Given the proximity to 9/11, not to mention the inappropriateness of the comment as a whole, he has been roundly criticised.

The problem with the way the NRL is run is that on so many issues the CEO is judge, jury and executioner - or that is the perception.

On the one hand the CEO is charged with being the game's public face, while at the same time he exercises wide powers over clubs and players. When the penalties were handed out to the Storm last year, penalties that took away two premierships and made their 2010 season useless, the perception was that David Gallop alone was responsible for them.

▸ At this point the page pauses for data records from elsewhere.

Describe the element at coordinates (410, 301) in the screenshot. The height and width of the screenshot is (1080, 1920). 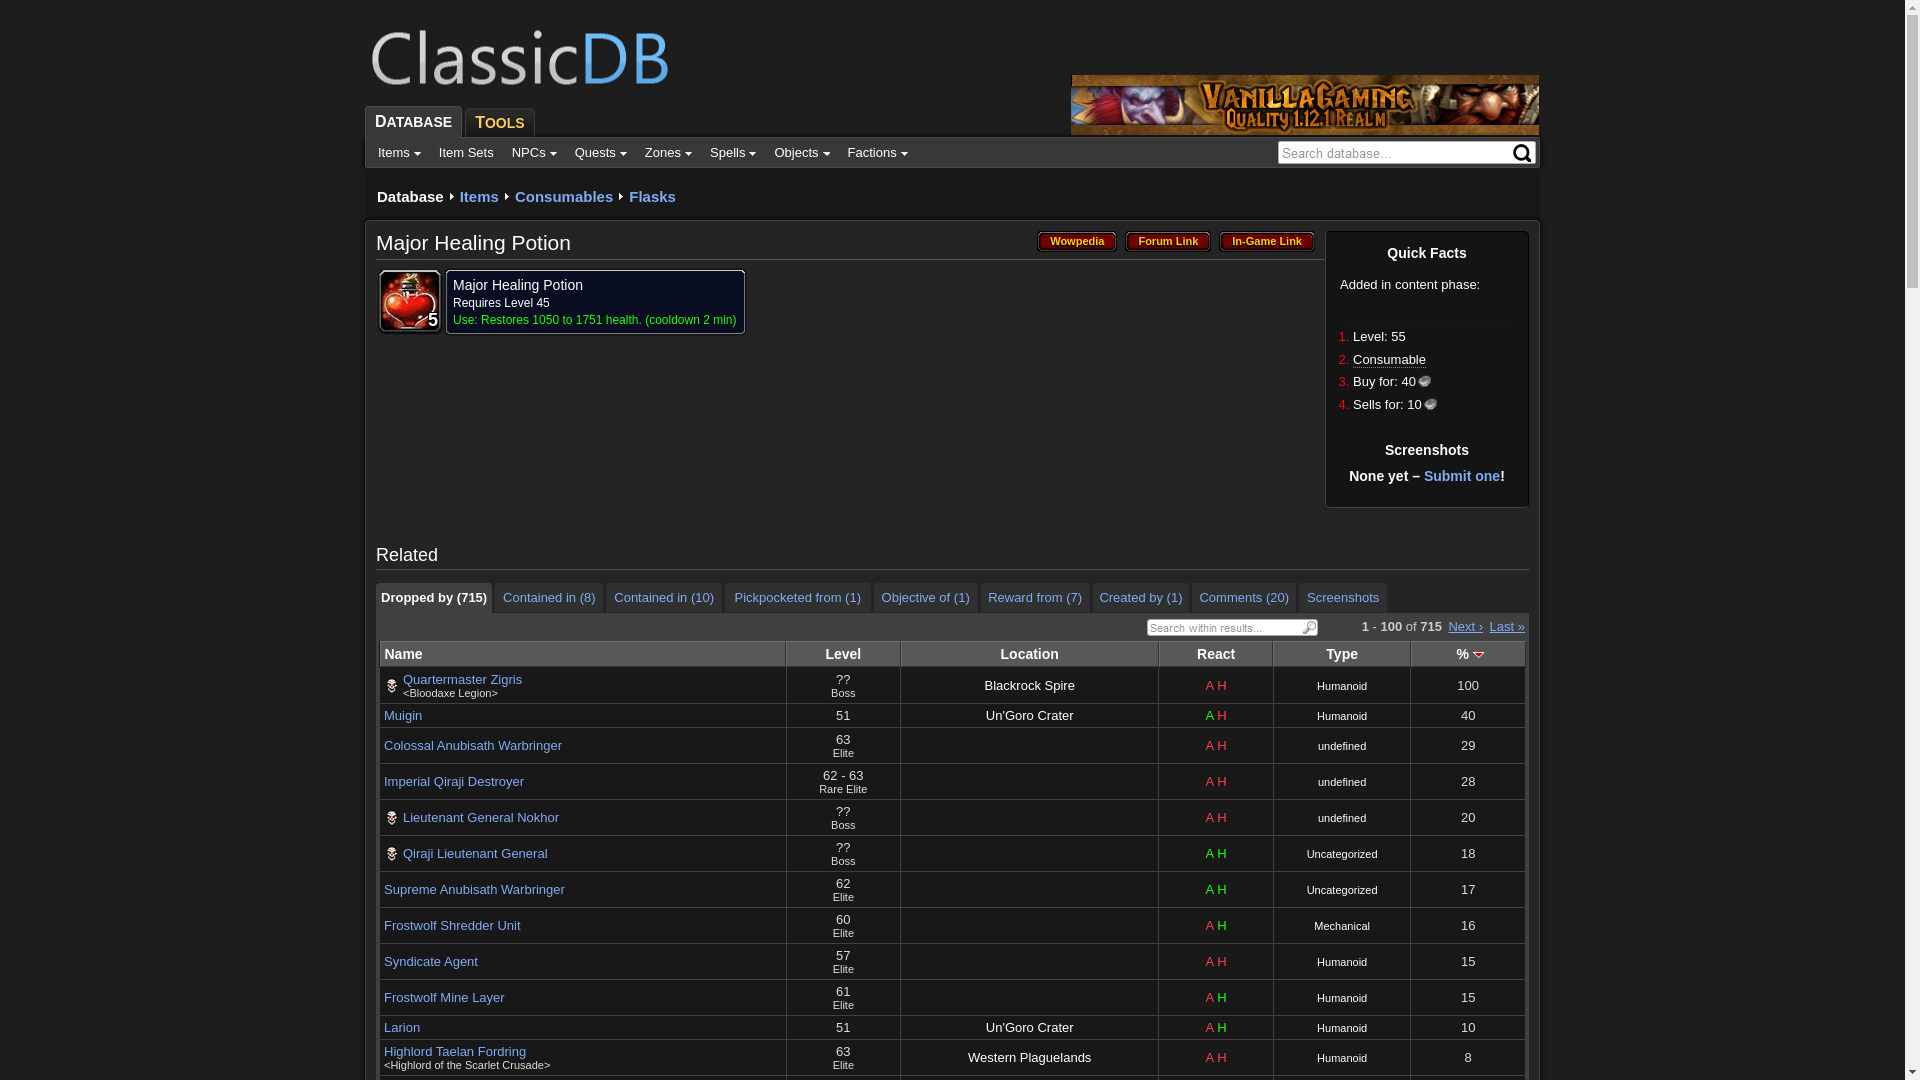
I see `5
5
5
5
5
5
5
5
5` at that location.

He has to be the one, under the current structure, to hand out the trophies and the plaudits, as well as the penalties!

Once the independent commission is in place the Commission's chairman, John Grant, can share the honours with the CEO. Had the Commission been in place now John Grant would have lowered the temperature in Melbourne last Sunday.

But there is another issue that continues to trouble me, and further justifies the establishment of the IC immediately.

The leniency that David Gallop has shown towards Todd Carney has been both extraordinary and troubling.

I cannot recall any player in recent history being treated so leniently, especially given his troubled history.

And what I wonder is whether that leniency has done Todd Carney any favours at all.

There is another Roosters player who went off the rails, but was treated perhaps more harshly than Todd Carney. And that player is Jake Friend.

This season, and for the best part of last season, Jake Friend turned his off field behaviour around.

He did so clearly under the threat that if he didn't he would be shown the door.

This year he has been the standout player, admittedly in a disappointing team. But that should not detract from his achievements.

At the Roosters presentation night last week Jake Friend won the club's most prestigious award - the Jack Gibson Player of the Year Award.

Jake Friend did not ask for any favours. There were no excuses or denials.

He copped his punishment, and turned his career around.

I know that a seeming addiction to alcohol is a part of the Carney story.

But you have to wonder if a tougher line from the Roosters, and the NRL, might not have led to a better situation than the one Carney funds himself in today?

There is too much power, and responsibility, vested in the game's CEO.

The weekend saw how that can be a disadvantage for the game - and its CEO!